Given this existing framework, California’s farmworker access rule should not qualify as a per se taking. Though the goal of a unionization drive is typically to pressure an employer into paying higher wages to their workers, the mere presence of union organizers at a workplace does not deprive an employer of all economic use of their property. Similarly, the California regulation does not give union organizers the right to permanently occupy an employer’s land — it only lets them enter that land for a few hours a day, and for only four months of the year.
The Cedar Point plaintiffs, however, ask the Court to expand its definition of what constitutes a per se taking to include many regulations that merely allow an unwanted person to enter a landowner’s property temporarily.
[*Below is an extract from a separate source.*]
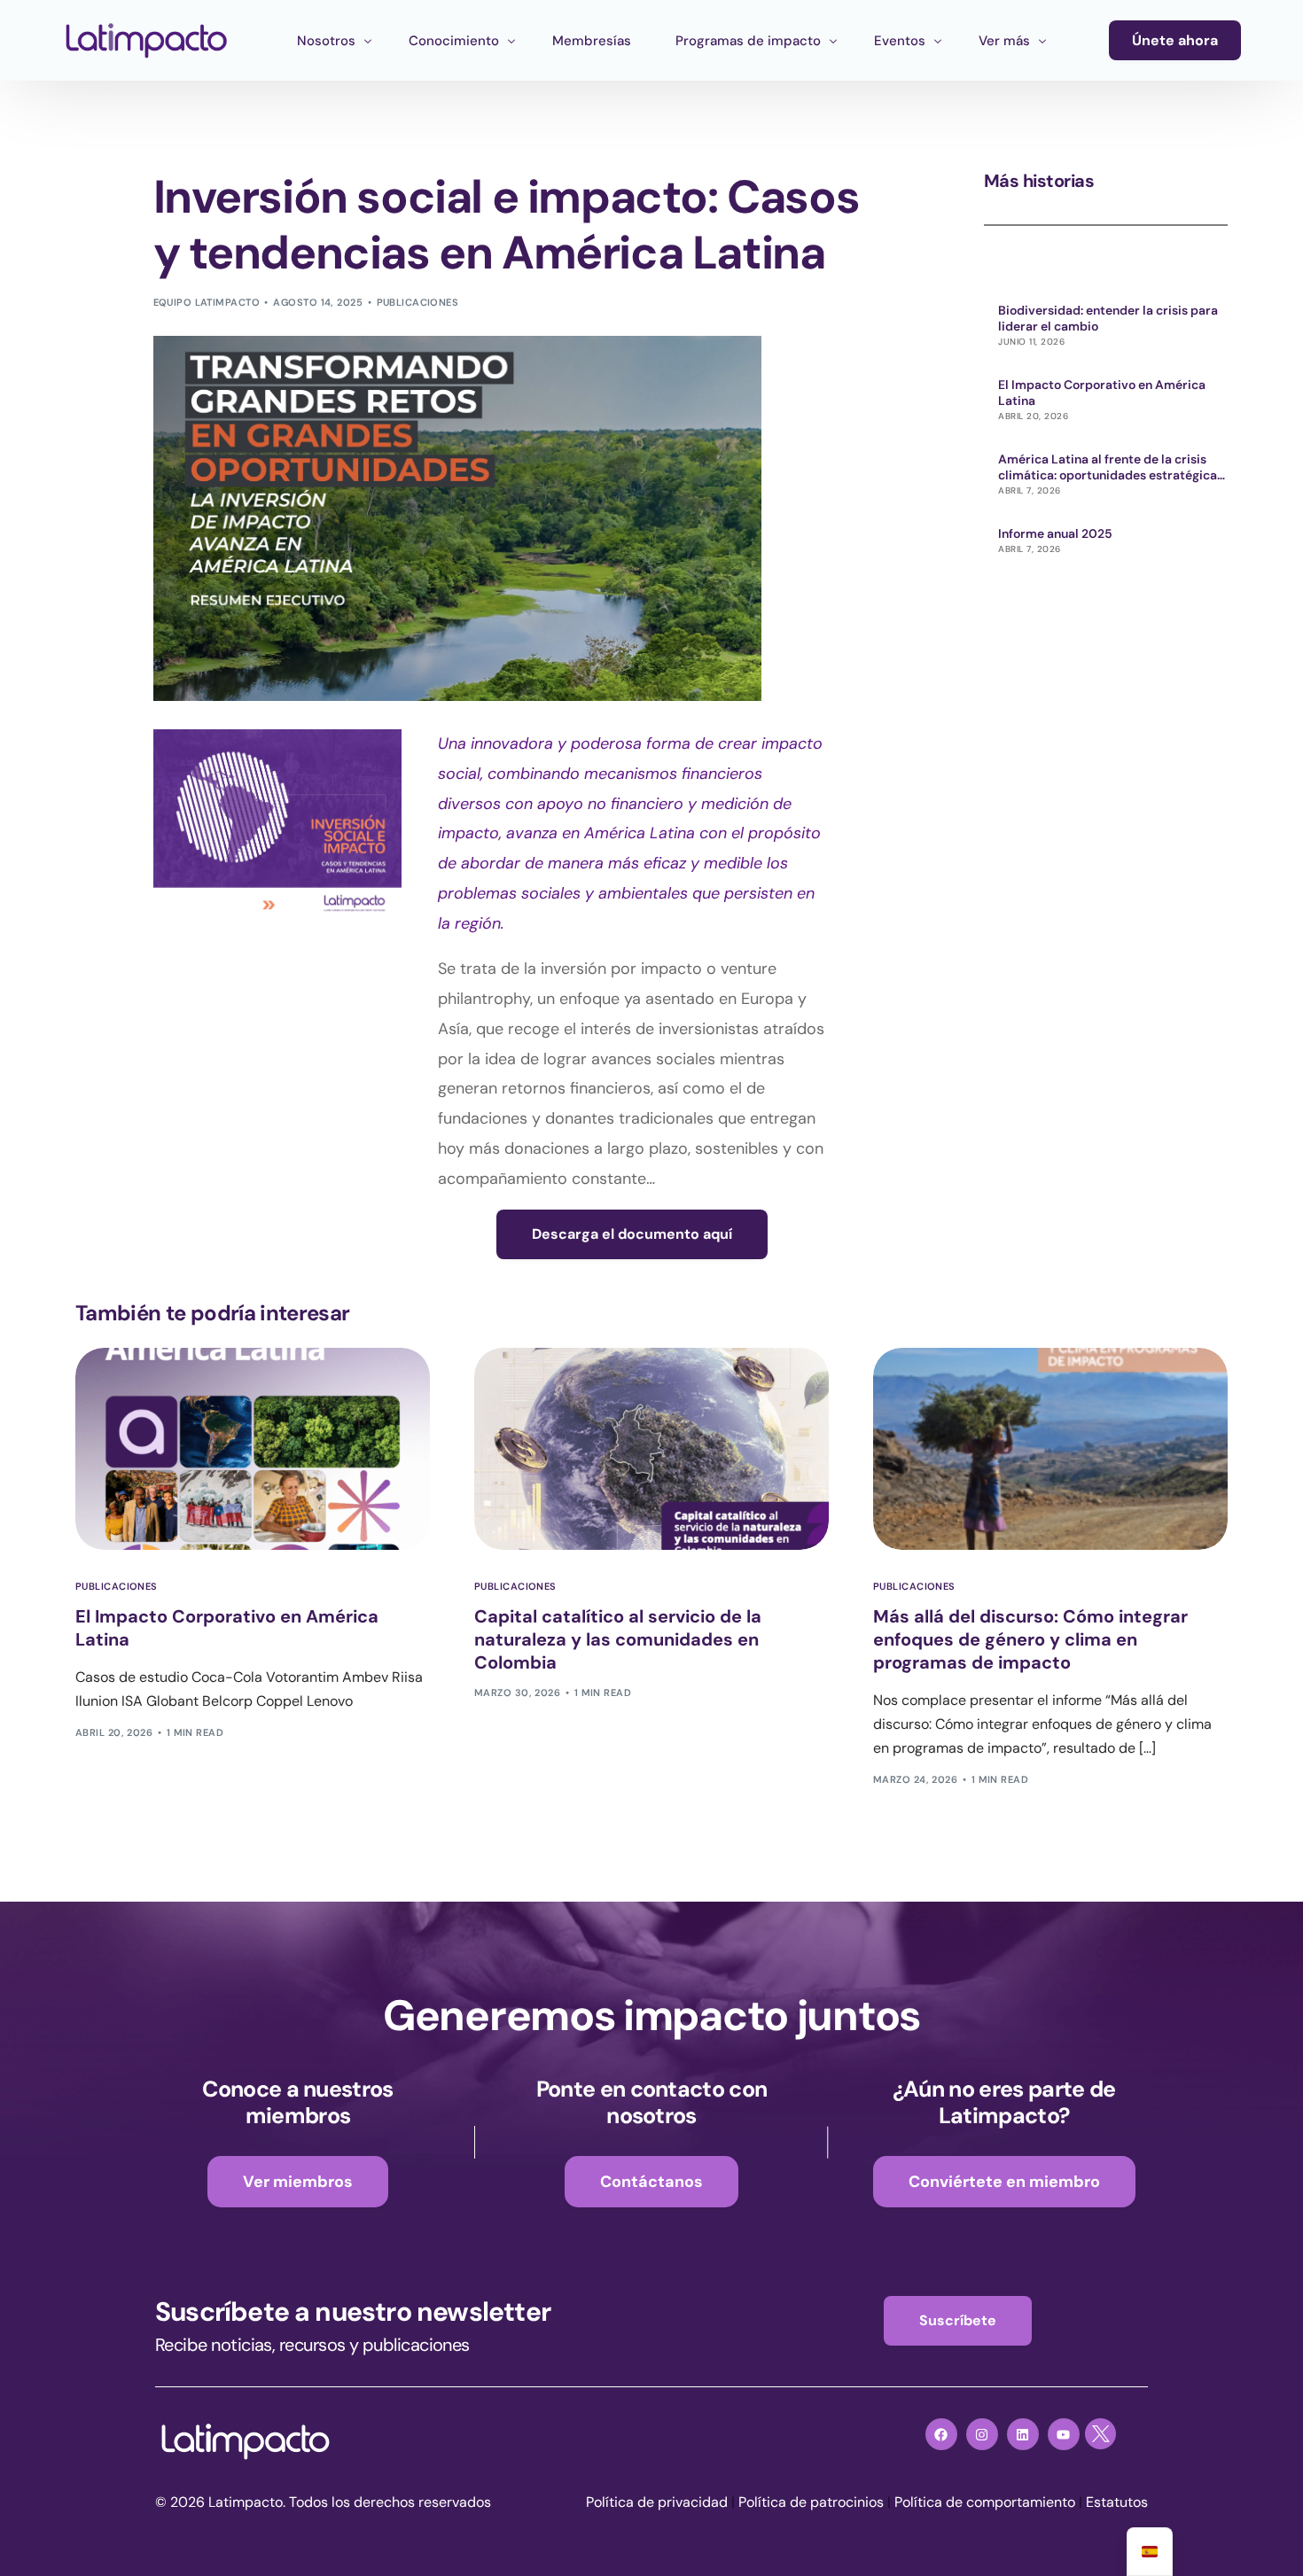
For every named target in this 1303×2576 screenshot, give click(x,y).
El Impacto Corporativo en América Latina (1101, 393)
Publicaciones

Although the California regulation does not permit union organizers to permanently occupy an employer’s land, the Cedar Point plaintiffs argue that the regulation grants unions a permanent right that they can invoke against certain landowners (known as an “easement” in the parlance of property law). Thus, the plaintiffs argue that this case should be deemed a per se taking because the California regulation is itself permanent.
If the Supreme Court embraces this theory, however, the implications could stretch far beyond union organizing.
Imagine, for example, a city ordinance that provides that “all restaurants shall permit a government health inspector to enter their business once every three months, to inspect the property for health code violations.” This hypothetical ordinance resembles the California regulation in that it only permits an unwanted person to enter a business’s property occasionally, but it also grants health inspectors a permanent power to enter into that property once every quarter.
If the California regulation violates the takings clause, then it’s hard to see how this health inspection ordinance — or any other law that requires businesses to periodically allow a government worker to inspect their property — doesn’t also run afoul of the Fifth Amendment.
Moreover, if the Court does expand its definition of what constitutes a per se taking — that is, what constitutes a “permanent physical occupation” of land — then such a decision could have profound implications for virtually any land development project. Fairly basic laws requiring developers to install illuminated exit signs in their buildings — or to construct those buildings using sturdy, architecturally sound materials — could potentially run afoul of the takings clause.
After all, if it is a “permanent physical occupation” of land to permit a union organizer to temporarily enter an employer’s property for a few hours a day, then why isn’t it a “permanent physical occupation” of land to actually require a developer to install a permanent physical structure inside one of their buildings?
Thus, if the Supreme Court. with its 6-3 conservative majority, decides to limit the rights of unions in Cedar Point, it could open up a can of worms that could jeopardize a long list of land use laws. At the very least, it’s hard to distinguish the California regulation from any law permitting government inspectors to investigate whether a business is complying with health, safety, or labor laws.